** begin GIVEN DATA **

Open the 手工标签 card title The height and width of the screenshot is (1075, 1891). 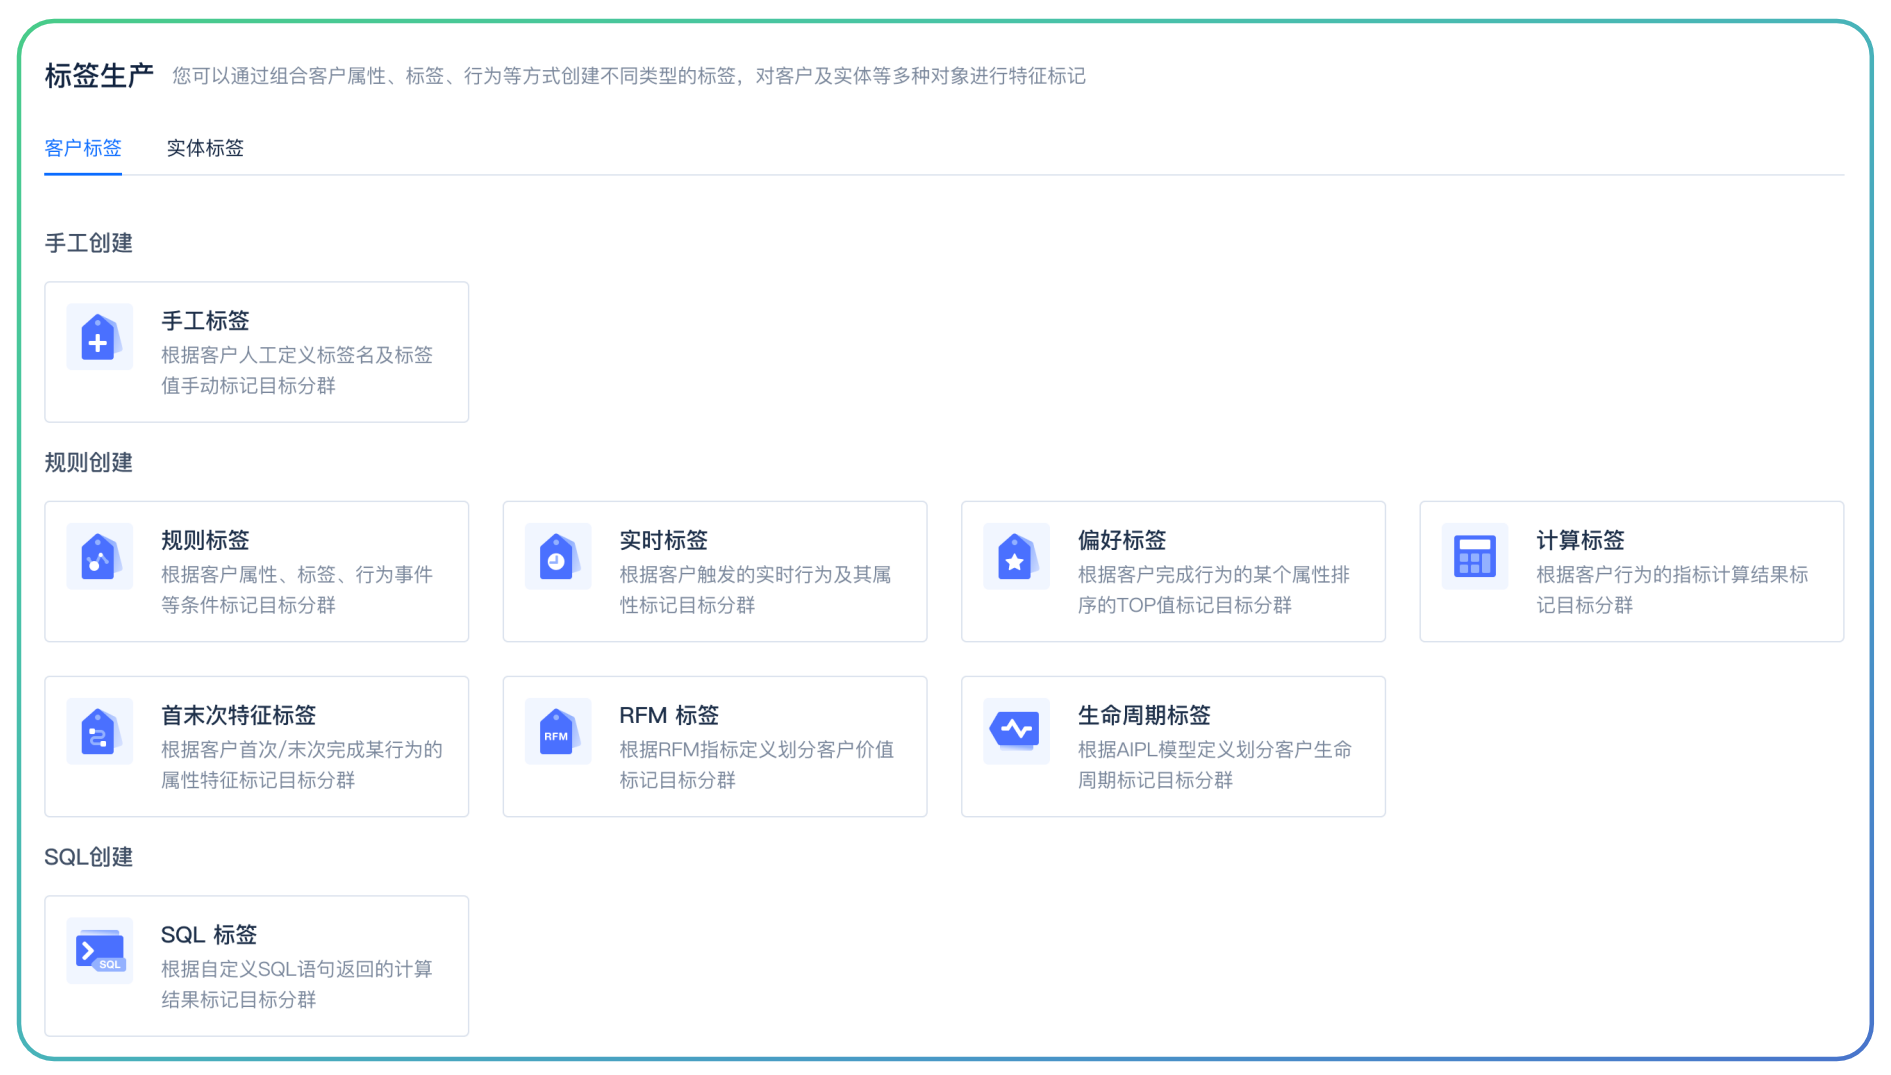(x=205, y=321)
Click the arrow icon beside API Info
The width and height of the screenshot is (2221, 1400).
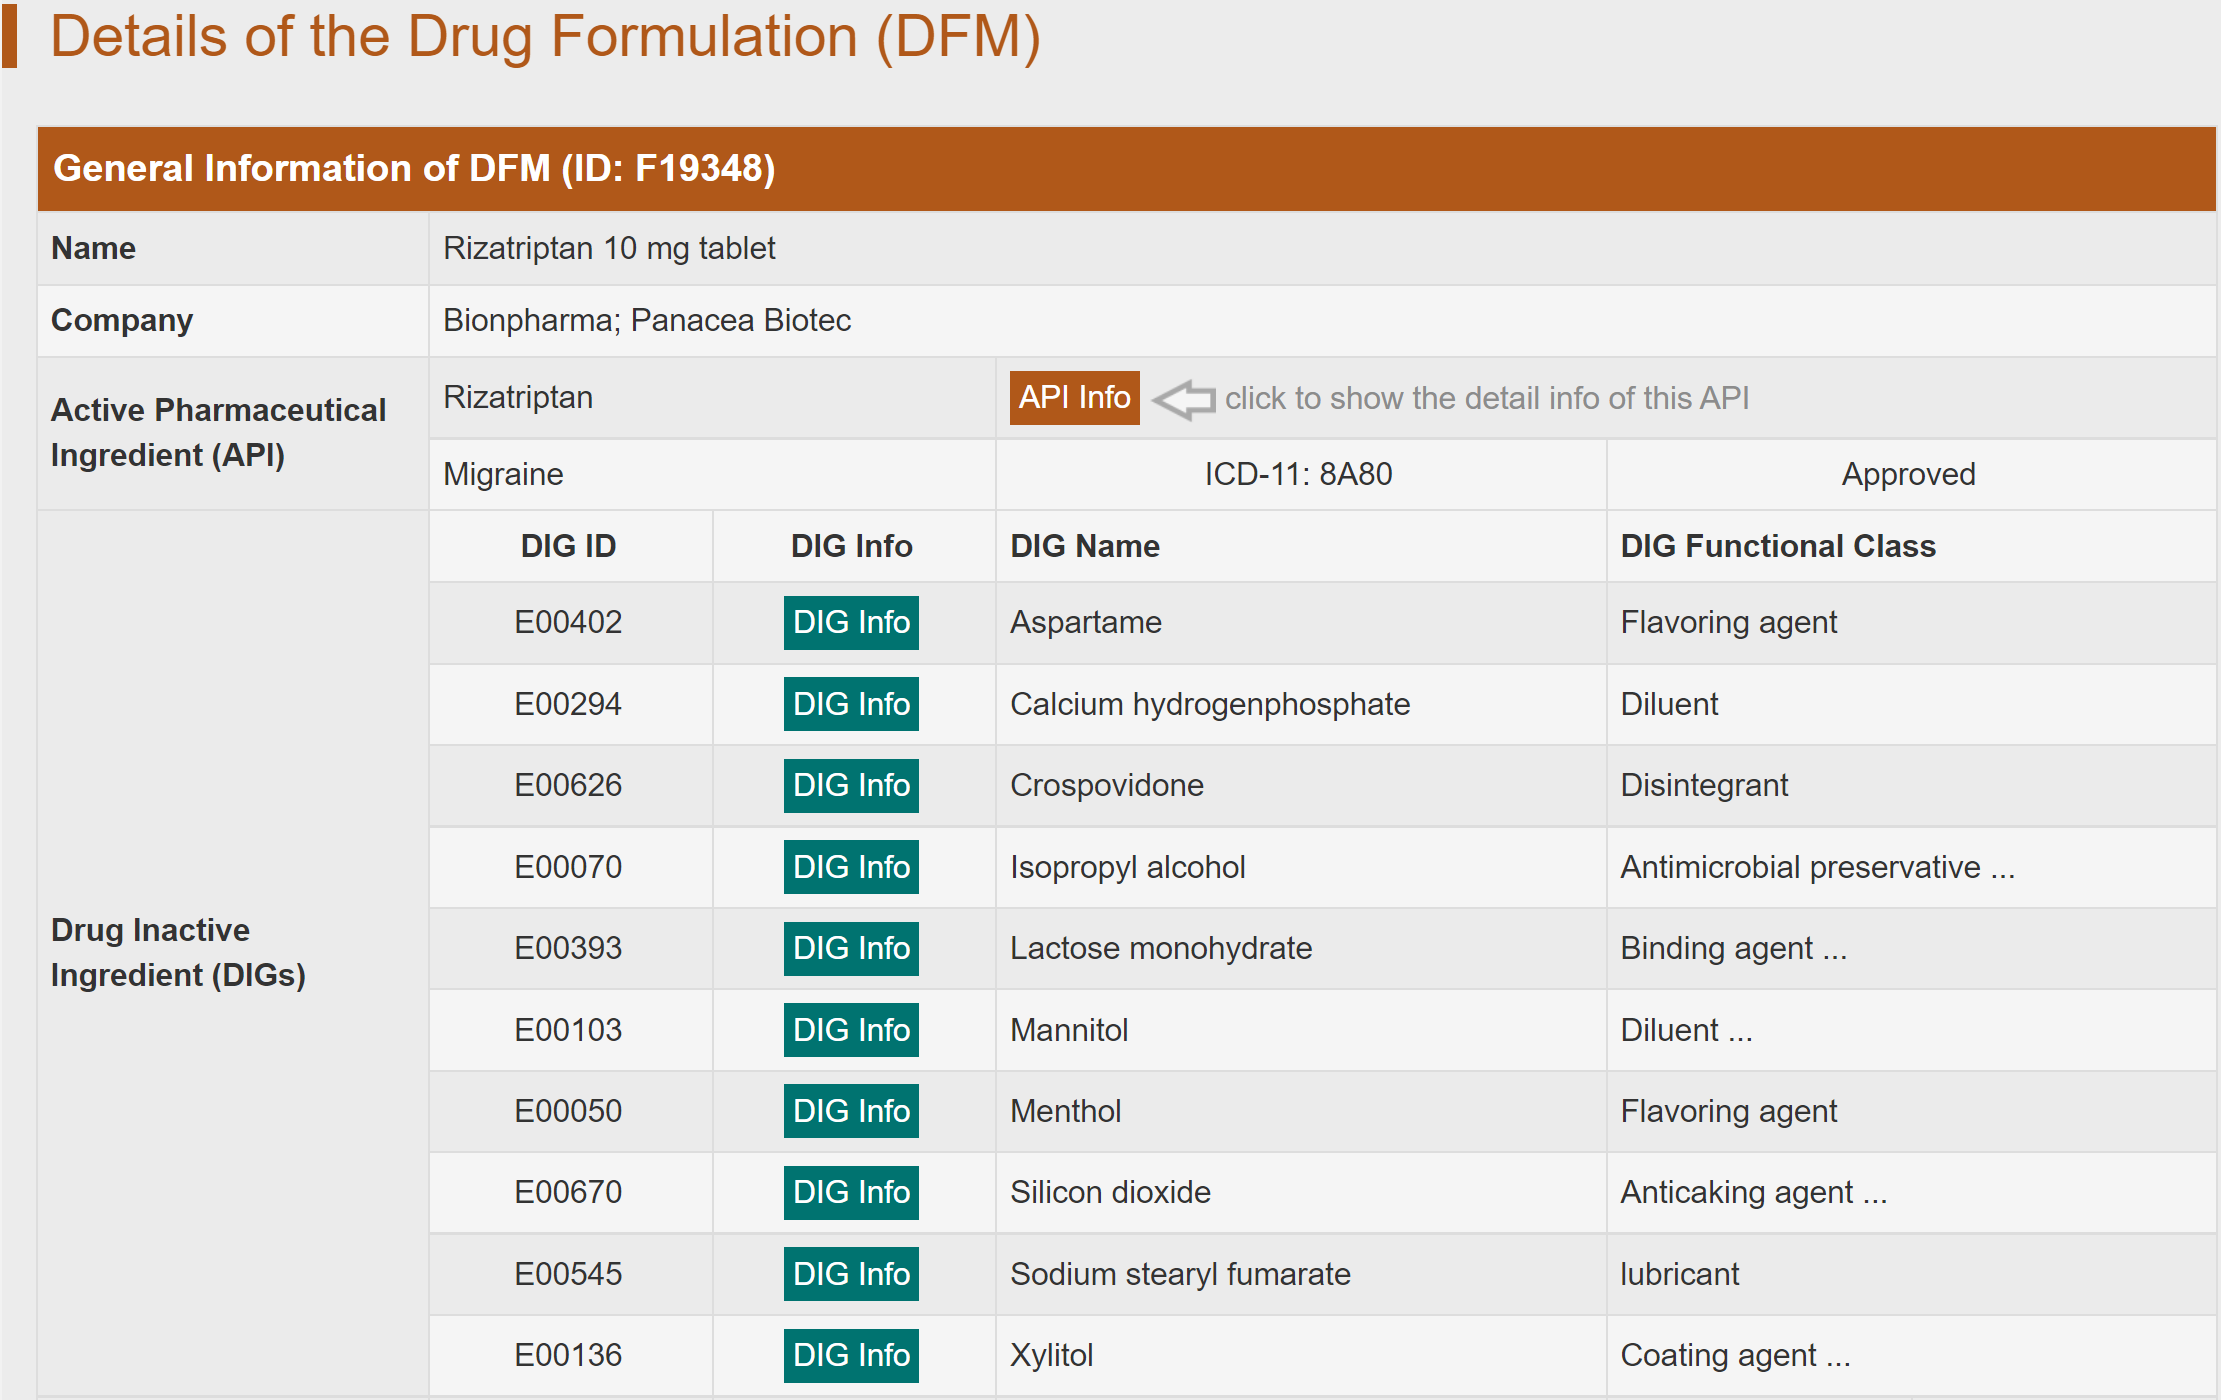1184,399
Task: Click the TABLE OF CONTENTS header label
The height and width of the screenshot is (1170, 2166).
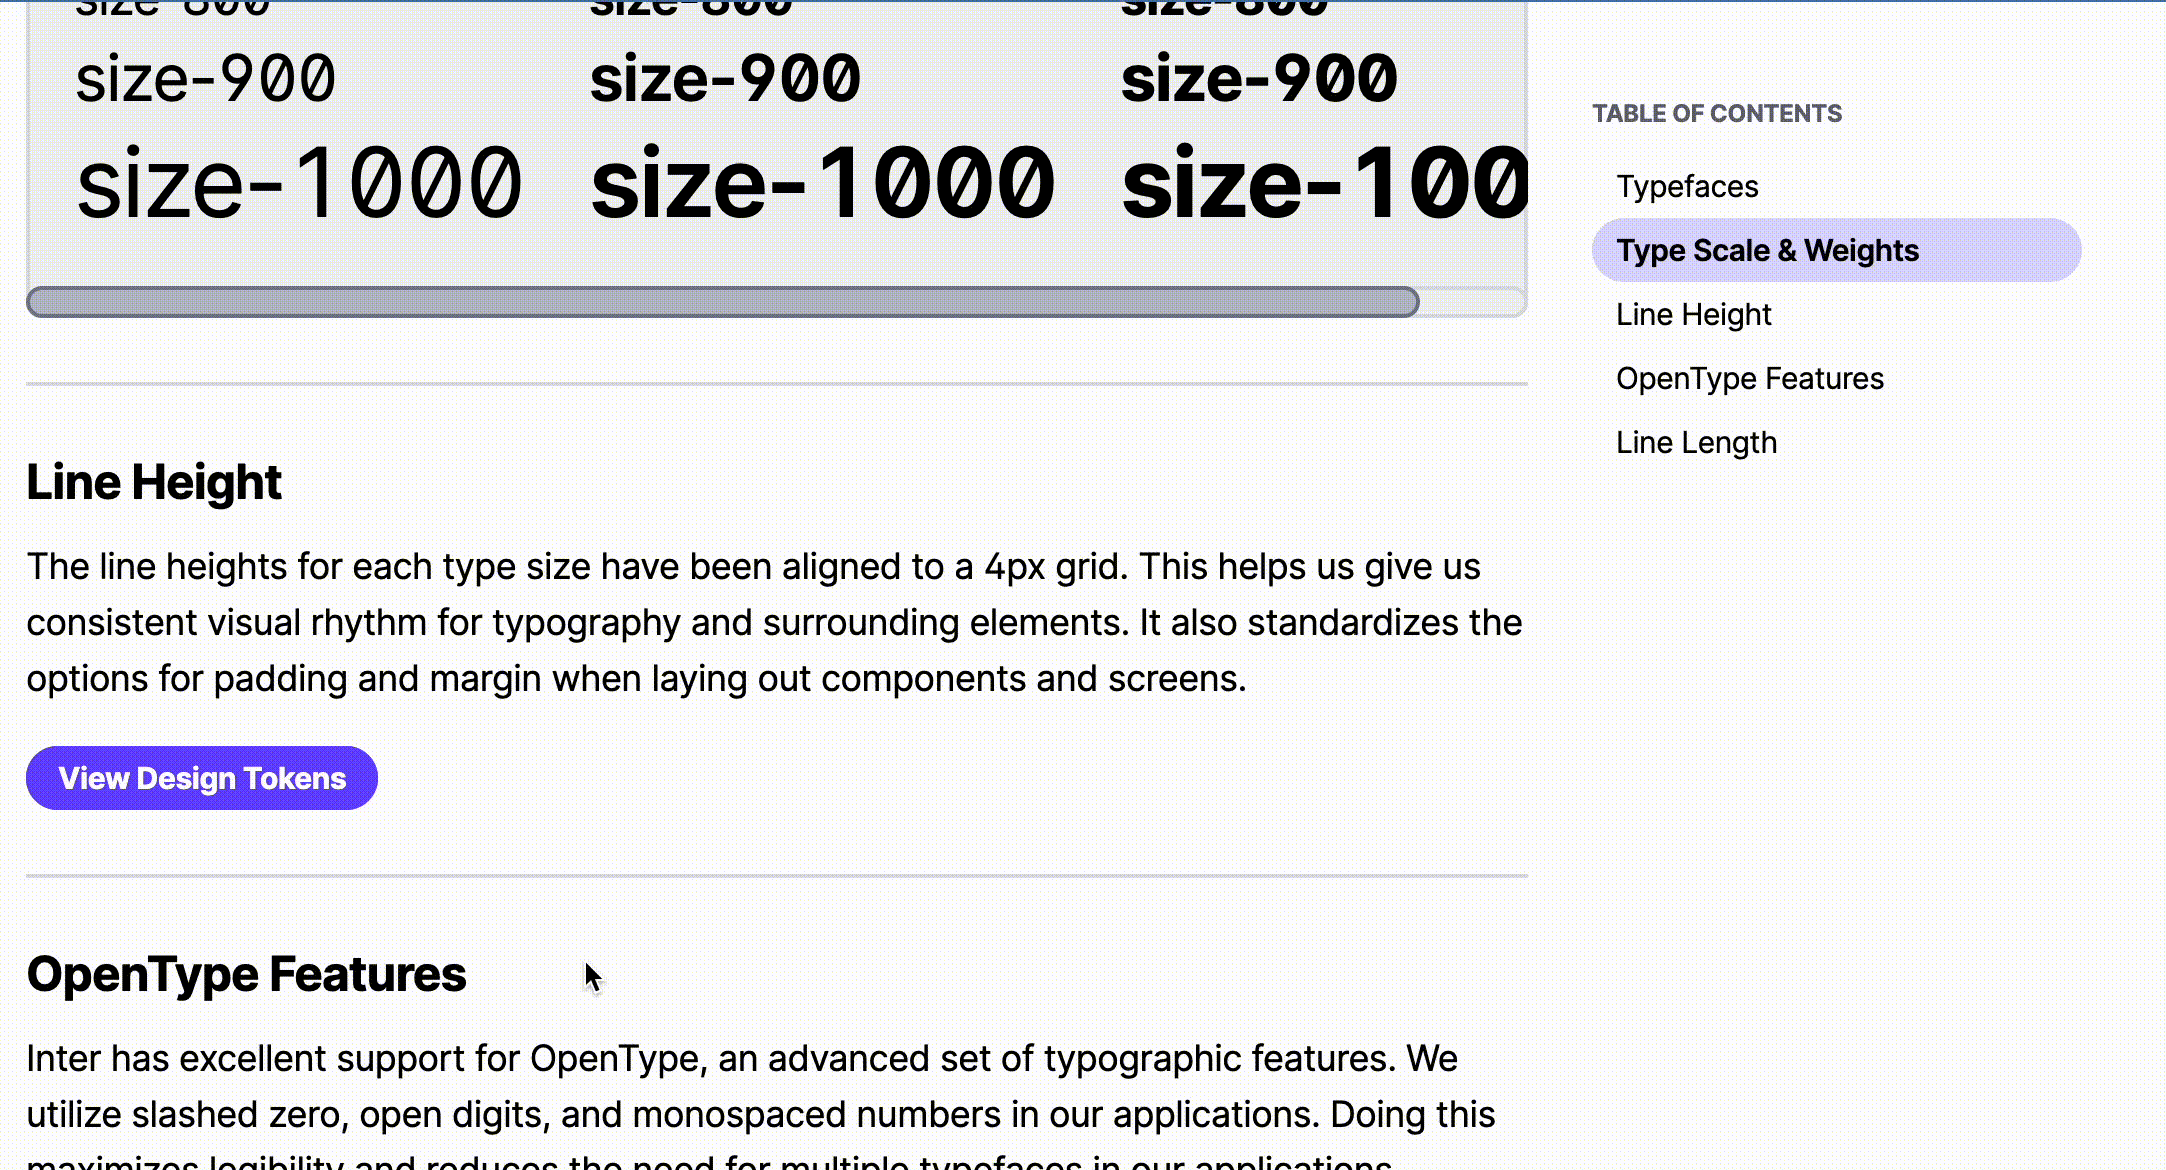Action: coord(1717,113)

** end GIVEN DATA **

● YOUR GOAL: Reproduce the rows starting at the line containing "Task: Click the" and ending at the last row, swapping "header label" for "heading" and leaving everything else unchanged. Omit the pictures from your answer.

● FULL OUTPUT:
Task: Click the TABLE OF CONTENTS heading
The height and width of the screenshot is (1170, 2166).
Action: coord(1717,113)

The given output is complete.